→ GIVEN RECORDS

......

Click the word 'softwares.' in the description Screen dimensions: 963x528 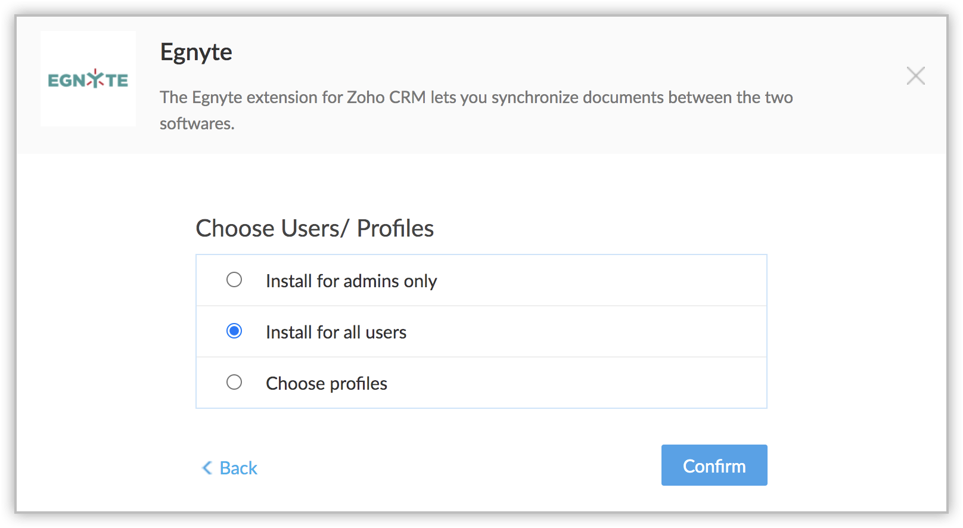(197, 123)

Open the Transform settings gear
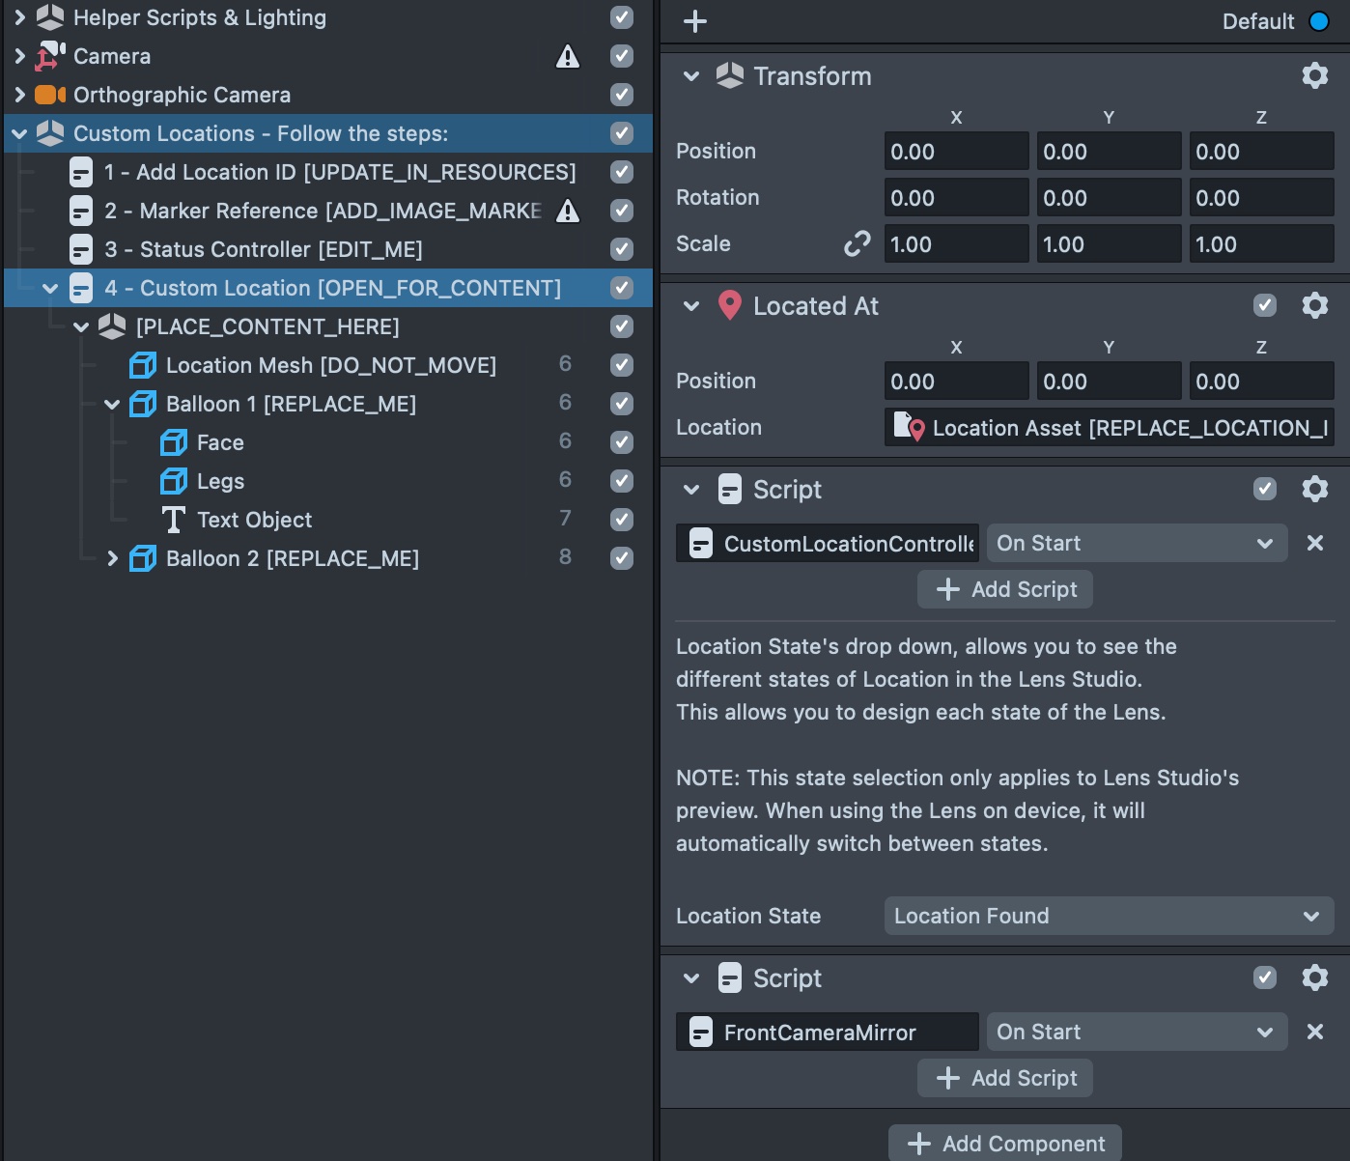click(x=1315, y=75)
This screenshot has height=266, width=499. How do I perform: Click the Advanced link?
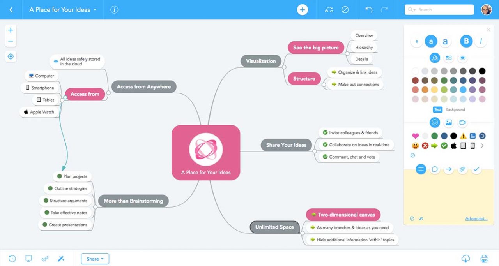click(476, 219)
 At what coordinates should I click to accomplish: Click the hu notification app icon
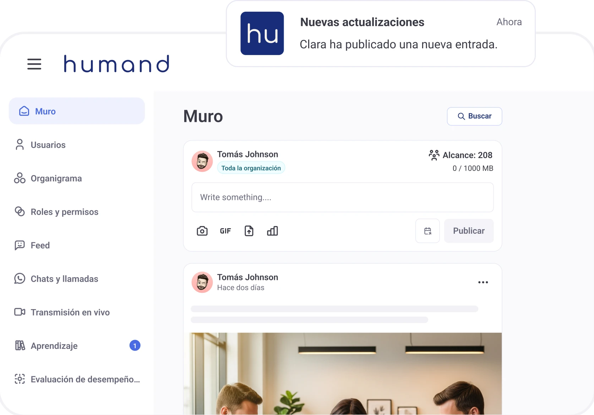(262, 33)
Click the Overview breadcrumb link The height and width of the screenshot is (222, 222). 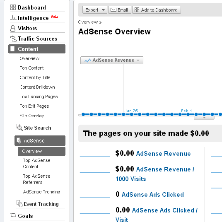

......

→ ASSIGNED TASK
The lines from the one with "At what coordinates" to the end of the data above should be retyped exactly, both ends included, and pictures are to be left out.

→ ANSWER TO THE EXERCISE
 At what coordinates should I click to accomplish: Click the hu notification app icon
(262, 33)
Click the Overview breadcrumb link The height and width of the screenshot is (222, 222). 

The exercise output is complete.